DESCRIPTION OF THE TASK: Reproduce exactly the line with "Task: Click thermometer" and the lines after it. Stop at the last line of the data and include nothing else.

Data records:
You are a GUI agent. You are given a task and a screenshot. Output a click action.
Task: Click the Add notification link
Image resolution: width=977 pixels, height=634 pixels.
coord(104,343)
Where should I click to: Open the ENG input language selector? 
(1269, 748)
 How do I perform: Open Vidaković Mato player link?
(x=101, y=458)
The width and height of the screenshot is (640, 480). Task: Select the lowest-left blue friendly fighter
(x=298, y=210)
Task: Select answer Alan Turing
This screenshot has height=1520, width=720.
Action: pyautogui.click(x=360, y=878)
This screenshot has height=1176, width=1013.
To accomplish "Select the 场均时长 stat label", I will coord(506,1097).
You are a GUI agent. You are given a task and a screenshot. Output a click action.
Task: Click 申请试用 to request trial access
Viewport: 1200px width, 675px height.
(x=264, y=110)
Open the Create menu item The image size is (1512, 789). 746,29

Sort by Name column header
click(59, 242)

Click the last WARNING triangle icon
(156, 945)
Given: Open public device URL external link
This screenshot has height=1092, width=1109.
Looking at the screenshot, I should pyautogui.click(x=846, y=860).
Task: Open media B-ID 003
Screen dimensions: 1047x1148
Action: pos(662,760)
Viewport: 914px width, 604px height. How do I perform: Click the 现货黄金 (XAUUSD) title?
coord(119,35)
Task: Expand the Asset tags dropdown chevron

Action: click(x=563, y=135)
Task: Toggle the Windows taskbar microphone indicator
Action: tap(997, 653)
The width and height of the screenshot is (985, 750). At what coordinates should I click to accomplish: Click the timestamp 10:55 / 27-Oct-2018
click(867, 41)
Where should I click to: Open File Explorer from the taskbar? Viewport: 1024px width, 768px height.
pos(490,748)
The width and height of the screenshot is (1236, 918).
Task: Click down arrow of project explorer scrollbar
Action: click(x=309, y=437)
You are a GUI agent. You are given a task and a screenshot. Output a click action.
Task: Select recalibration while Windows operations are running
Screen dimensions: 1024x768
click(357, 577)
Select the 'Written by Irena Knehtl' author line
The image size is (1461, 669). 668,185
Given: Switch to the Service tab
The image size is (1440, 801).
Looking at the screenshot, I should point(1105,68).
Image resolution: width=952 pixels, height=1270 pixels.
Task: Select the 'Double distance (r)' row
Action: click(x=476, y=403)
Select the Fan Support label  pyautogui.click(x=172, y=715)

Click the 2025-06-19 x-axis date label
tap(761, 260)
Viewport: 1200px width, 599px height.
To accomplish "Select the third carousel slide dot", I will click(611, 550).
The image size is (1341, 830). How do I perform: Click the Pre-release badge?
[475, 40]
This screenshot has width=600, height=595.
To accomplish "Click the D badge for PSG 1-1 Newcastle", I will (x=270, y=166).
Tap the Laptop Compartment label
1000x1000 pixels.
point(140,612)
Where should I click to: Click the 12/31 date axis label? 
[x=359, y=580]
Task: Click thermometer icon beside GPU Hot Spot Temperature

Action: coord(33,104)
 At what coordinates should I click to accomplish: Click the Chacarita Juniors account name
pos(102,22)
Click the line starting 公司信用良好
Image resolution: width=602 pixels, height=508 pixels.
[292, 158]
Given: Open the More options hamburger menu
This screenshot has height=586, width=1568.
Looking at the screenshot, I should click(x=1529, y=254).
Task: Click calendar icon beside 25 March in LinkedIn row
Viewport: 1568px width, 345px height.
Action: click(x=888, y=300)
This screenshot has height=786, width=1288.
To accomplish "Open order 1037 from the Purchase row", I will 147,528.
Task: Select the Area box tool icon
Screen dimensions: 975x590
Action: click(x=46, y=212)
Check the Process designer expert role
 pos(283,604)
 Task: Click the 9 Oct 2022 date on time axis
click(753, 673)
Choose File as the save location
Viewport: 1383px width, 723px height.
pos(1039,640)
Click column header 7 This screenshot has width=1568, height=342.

RESPONSE AREA:
Task: Click thermometer icon beside GPU Hot Spot Temperature

Action: coord(33,104)
 At what coordinates should I click to accomplish: Click the Chacarita Juniors account name
pos(102,22)
Click the line starting 公司信用良好
Image resolution: width=602 pixels, height=508 pixels.
[292, 158]
Given: Open the More options hamburger menu
This screenshot has height=586, width=1568.
Looking at the screenshot, I should click(x=1529, y=254).
Task: Click calendar icon beside 25 March in LinkedIn row
Viewport: 1568px width, 345px height.
Action: click(x=888, y=300)
This screenshot has height=786, width=1288.
To accomplish "Open order 1037 from the Purchase row", I will 147,528.
Task: Select the Area box tool icon
Screen dimensions: 975x590
Action: click(x=46, y=212)
Check the Process designer expert role
 pos(283,604)
 Task: Click the 9 Oct 2022 date on time axis
click(753, 673)
Choose File as the save location
Viewport: 1383px width, 723px height.
pos(1039,640)
Click column header 7 This screenshot has width=1568, height=342.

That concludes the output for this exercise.